WHAT YOU WILL DO —
Using the listing below, report each line holding the string "editor".

INPUT DATA —
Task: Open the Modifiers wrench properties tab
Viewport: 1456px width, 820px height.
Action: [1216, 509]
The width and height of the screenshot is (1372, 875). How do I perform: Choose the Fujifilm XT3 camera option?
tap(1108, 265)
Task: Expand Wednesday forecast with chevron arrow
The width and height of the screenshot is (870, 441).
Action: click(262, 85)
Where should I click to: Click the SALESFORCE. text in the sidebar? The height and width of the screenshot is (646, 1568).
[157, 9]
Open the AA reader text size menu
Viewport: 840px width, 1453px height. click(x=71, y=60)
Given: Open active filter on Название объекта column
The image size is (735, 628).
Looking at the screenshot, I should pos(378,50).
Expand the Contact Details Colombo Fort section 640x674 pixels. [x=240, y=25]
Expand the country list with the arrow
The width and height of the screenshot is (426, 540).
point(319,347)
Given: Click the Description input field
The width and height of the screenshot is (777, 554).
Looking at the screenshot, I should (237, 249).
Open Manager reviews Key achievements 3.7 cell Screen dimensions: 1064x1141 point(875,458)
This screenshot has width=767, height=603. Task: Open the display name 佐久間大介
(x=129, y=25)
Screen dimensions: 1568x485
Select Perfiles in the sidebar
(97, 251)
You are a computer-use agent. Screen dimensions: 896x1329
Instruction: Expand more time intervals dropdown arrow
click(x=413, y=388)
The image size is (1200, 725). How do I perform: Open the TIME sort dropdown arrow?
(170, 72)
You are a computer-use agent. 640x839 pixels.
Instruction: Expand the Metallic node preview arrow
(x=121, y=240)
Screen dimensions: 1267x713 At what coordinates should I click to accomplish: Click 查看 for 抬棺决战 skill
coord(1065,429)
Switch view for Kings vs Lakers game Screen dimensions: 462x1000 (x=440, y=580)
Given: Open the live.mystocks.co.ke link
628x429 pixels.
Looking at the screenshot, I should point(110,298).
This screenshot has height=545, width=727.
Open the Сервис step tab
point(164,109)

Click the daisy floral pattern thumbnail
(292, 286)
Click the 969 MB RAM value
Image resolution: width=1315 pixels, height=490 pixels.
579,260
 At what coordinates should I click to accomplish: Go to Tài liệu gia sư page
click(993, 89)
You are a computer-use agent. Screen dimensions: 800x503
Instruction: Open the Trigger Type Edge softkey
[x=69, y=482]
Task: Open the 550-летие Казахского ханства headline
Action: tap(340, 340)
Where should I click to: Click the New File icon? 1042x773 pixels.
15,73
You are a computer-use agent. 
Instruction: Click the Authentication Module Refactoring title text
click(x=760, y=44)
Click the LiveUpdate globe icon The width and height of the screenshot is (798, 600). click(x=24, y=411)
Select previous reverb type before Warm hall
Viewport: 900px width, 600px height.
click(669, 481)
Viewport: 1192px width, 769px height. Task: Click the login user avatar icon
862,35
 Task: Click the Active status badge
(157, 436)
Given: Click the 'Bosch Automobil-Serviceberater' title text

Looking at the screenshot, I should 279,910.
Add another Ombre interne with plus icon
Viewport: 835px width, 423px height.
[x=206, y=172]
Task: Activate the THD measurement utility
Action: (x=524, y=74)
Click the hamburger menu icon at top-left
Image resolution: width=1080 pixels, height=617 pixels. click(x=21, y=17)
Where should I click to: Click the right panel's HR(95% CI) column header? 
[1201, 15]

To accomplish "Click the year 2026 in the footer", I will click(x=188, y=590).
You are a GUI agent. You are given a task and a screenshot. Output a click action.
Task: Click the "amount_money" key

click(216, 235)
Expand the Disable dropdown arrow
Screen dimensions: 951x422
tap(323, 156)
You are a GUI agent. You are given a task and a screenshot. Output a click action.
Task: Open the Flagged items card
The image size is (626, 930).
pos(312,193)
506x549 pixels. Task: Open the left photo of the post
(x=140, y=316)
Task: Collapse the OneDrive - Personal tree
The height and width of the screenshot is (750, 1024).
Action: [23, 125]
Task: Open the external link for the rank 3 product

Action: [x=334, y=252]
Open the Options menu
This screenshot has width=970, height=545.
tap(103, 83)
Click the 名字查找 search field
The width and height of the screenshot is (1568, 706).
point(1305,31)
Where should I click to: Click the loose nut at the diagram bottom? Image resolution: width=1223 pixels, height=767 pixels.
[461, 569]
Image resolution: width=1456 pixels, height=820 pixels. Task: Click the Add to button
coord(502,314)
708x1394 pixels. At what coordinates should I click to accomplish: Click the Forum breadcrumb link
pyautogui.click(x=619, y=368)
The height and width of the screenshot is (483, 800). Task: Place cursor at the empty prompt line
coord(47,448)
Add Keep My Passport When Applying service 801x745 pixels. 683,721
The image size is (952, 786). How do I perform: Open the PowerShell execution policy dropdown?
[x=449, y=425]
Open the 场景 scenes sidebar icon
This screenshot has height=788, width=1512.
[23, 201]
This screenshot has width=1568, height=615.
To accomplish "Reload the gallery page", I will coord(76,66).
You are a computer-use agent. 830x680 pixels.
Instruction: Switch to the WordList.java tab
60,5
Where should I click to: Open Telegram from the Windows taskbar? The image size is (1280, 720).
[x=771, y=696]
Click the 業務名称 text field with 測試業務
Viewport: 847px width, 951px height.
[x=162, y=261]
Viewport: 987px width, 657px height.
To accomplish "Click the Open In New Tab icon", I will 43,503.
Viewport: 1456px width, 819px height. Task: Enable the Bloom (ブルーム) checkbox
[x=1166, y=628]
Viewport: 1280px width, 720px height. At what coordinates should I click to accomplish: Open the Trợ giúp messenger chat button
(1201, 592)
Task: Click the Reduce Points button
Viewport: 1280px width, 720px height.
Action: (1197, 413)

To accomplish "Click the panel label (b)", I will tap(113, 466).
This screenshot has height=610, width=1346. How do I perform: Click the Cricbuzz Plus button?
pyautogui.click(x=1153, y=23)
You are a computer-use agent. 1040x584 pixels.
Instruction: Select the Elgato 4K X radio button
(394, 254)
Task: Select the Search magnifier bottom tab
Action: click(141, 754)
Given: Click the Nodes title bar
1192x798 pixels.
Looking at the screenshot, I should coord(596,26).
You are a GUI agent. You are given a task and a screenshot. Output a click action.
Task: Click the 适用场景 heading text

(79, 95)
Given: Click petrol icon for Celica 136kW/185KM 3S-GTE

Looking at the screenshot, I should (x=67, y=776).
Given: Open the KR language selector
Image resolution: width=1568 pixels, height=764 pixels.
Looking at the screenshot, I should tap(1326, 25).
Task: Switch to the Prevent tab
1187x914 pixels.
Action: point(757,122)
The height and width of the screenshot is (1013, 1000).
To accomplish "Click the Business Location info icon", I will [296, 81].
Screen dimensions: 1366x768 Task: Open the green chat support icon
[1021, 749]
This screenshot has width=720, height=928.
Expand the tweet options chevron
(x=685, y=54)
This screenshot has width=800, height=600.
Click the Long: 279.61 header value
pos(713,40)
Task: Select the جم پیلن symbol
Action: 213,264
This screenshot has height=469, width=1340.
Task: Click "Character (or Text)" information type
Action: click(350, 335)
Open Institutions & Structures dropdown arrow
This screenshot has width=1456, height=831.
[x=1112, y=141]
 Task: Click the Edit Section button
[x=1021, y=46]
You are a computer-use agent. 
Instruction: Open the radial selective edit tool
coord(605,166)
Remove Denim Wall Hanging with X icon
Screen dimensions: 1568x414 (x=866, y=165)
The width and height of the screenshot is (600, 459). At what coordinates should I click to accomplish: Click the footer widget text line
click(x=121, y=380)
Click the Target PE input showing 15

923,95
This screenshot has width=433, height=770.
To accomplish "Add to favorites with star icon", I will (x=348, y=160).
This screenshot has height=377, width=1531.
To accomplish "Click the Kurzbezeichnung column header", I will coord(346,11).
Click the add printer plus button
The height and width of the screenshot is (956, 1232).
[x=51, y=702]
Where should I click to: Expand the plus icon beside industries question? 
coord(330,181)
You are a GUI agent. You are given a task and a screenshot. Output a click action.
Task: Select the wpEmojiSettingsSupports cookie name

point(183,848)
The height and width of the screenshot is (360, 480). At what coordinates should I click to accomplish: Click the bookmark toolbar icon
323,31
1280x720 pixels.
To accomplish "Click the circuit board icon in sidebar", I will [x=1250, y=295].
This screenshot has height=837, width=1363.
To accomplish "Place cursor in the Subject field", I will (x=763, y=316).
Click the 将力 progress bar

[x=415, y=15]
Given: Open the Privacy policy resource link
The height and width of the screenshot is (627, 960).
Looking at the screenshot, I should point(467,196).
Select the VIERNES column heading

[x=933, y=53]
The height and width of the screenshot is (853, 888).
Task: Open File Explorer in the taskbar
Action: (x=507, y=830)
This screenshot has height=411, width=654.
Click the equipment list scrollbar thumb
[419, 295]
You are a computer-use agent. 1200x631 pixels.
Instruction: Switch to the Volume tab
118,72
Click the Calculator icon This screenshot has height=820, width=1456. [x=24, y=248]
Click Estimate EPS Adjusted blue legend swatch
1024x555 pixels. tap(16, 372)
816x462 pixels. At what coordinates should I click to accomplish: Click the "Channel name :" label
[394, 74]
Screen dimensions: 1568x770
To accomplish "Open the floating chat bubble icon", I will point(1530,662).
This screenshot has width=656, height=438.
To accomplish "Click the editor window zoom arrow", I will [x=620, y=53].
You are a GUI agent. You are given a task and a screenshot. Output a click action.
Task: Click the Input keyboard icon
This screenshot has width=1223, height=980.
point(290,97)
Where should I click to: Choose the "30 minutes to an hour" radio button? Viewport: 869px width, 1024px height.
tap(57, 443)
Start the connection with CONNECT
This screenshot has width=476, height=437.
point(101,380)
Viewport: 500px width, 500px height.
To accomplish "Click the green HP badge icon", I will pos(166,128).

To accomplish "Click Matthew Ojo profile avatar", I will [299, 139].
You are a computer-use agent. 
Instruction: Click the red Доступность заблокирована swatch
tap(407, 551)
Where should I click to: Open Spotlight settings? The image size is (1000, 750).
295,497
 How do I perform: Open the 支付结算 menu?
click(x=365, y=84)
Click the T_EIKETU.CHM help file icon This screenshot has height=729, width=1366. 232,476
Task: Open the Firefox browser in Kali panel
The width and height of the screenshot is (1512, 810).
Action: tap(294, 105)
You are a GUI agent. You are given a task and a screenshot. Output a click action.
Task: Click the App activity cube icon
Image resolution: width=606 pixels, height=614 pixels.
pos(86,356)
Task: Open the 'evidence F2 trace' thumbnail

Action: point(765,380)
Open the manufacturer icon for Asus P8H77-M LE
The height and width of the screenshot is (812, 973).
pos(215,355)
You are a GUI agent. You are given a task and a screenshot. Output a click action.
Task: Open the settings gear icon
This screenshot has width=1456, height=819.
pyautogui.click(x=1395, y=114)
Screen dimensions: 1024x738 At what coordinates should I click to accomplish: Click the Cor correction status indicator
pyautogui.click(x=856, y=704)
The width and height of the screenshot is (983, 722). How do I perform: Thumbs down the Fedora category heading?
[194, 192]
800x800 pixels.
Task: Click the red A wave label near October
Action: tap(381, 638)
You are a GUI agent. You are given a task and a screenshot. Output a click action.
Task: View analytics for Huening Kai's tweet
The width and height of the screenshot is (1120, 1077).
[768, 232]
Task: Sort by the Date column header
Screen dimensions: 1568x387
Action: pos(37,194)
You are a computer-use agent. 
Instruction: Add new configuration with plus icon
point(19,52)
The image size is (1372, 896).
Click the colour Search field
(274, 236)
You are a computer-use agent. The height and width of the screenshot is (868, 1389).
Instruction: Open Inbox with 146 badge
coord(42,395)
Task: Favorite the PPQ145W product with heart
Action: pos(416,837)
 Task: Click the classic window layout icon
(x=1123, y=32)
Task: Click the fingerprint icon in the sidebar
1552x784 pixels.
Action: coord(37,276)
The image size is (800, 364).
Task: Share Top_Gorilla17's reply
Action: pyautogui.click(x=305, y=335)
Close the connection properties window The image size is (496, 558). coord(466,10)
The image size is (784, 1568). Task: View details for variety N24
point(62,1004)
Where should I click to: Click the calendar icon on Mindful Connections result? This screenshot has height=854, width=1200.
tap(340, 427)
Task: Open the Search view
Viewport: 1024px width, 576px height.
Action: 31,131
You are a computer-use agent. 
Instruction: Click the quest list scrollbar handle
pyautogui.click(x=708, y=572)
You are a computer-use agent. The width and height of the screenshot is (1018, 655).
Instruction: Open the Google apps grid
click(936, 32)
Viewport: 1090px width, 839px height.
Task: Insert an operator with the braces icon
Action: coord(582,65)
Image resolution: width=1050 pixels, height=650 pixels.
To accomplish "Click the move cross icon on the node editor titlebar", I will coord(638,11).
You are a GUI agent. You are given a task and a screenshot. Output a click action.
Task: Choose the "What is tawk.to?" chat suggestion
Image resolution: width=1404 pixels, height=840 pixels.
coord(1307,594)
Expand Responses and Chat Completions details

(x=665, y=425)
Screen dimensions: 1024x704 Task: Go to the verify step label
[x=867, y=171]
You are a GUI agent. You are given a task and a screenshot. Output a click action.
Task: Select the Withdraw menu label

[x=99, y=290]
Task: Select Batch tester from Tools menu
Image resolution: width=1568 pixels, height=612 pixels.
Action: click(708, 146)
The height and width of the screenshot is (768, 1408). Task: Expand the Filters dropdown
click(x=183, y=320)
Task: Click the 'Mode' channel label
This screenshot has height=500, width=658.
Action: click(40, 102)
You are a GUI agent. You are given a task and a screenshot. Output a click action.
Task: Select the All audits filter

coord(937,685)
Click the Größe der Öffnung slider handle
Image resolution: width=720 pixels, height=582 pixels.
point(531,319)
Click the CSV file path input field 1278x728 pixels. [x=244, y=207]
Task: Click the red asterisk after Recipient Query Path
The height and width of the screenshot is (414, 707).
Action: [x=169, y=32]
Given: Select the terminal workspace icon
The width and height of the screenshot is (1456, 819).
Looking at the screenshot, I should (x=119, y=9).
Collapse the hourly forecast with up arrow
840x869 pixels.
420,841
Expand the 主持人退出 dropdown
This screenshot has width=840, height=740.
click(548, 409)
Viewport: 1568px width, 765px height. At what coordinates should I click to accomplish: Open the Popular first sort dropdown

SOLUTION TO THIS PROBLEM —
To accomplish "Click the editor window zoom arrow", I will [x=620, y=53].
To accomplish "Click the move cross icon on the node editor titlebar", I will coord(638,11).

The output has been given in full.